Bob Evans vs. Denny's vs. DineEquity
Denny's saw its domestic comps improve 1.2% in the third quarter, with franchise comps improving 1.3% and company-owned comps improving 0.7%. Denny's attributes this success to offering an everyday low value and products that meet current consumer desires.

But that's the past. What matters most for Denny's is that it's growing its international footprint. It now has 100 international locations, which are being marketed as America's Diner. If this geographic expansion proves to be successful for Denny's, then the potential is extraordinary. However, Denny's must still contend with a tepid consumer in a highly competitive domestic market.

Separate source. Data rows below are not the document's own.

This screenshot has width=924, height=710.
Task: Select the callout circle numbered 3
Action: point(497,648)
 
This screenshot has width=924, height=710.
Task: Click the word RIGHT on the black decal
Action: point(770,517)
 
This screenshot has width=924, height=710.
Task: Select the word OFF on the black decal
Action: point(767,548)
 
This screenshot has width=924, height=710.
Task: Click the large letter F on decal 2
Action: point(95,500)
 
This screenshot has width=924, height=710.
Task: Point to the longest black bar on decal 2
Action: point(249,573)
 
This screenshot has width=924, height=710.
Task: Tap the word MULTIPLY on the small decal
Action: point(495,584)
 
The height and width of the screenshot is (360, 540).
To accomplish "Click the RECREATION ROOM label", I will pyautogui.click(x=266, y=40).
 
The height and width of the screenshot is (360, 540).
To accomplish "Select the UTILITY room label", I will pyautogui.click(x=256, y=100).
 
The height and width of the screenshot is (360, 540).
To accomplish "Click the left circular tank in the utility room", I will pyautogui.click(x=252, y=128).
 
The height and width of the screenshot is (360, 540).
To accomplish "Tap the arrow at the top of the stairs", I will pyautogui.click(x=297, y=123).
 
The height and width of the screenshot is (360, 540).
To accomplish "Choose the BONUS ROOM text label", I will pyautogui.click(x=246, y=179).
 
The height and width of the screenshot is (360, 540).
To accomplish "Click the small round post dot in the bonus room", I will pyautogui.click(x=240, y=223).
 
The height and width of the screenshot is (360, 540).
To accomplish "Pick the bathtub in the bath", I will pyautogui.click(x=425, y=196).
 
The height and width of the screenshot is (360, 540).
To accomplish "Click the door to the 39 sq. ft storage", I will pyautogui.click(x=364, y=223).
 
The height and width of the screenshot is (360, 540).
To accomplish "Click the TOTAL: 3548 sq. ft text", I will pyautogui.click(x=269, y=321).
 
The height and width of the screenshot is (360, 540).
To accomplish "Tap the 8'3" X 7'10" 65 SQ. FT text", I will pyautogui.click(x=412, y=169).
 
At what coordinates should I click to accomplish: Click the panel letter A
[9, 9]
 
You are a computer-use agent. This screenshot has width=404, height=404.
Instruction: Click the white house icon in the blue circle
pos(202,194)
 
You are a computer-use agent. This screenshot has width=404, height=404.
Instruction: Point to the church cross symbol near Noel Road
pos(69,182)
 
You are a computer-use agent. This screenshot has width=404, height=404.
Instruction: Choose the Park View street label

As far DineEquity is concerned, while domestic IHOP comps improved 3.6% in the third quarter, domestic Applebee's comps slid 0.4%. However, DineEquity manages to drive consistent free cash flow, which it uses to reward its shareholders.

For instance, DineEquity bought back $10.2 million worth of shares in the third quarter, and it currently yields 3.6%. This is higher than Bob Evans, which yields 2.2%. Denny's doesn't offer any yield. On the other hand, DineEquity has a debt-to-equity ratio of 4.5, whereas Bob Evans and Denny's have debt-to-equity ratios of 0.37 and 0.45, respectively. 

Looking ahead, DineEquity expects FY 2013 comps at IHOP to increase 2%-3%, which is impressive considering the current economic environment. Domestic comps at Applebee's are expected to come in at negative 0.5% to positive 0.5%. This stems from IHOP offering a more unique experience than Applebee's. In other words, there's much less competition. 

The most potential
If you're strictly looking for potential, then you might want to considering Denny's first based on its international expansion and a likelihood of consumer demand for an American brand. If you're looking for yield, then you might want to consider DineEquity. If debt gets out of hand, divestments are always a possibility.

When it comes to Bob Evans, upside potential outweighs downside risk, but that doesn't appear to be the case right now. Bob Evans looks like ideal watch-list material, as the most significant improvements are likely to occur in the second half of FY 2014.